# Information given
┄┄┄┄┄┄┄┄┄┄
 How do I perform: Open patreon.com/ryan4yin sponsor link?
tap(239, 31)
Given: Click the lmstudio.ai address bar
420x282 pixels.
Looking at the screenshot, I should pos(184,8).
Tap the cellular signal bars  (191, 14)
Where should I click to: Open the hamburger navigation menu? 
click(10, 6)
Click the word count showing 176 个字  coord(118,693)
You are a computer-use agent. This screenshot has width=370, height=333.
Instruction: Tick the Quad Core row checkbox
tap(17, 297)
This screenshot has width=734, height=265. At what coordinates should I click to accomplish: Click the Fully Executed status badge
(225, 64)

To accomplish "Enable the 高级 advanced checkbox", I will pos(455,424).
┄┄┄┄┄┄┄┄┄┄
# Task item
Reproduce all of the data exactly as given.

# Response below
 How do I perform: Open patreon.com/ryan4yin sponsor link?
tap(239, 31)
Given: Click the lmstudio.ai address bar
420x282 pixels.
Looking at the screenshot, I should pos(184,8).
Tap the cellular signal bars  (191, 14)
Where should I click to: Open the hamburger navigation menu? 
click(10, 6)
Click the word count showing 176 个字  coord(118,693)
You are a computer-use agent. This screenshot has width=370, height=333.
Instruction: Tick the Quad Core row checkbox
tap(17, 297)
This screenshot has width=734, height=265. At what coordinates should I click to accomplish: Click the Fully Executed status badge
(225, 64)

To accomplish "Enable the 高级 advanced checkbox", I will pos(455,424).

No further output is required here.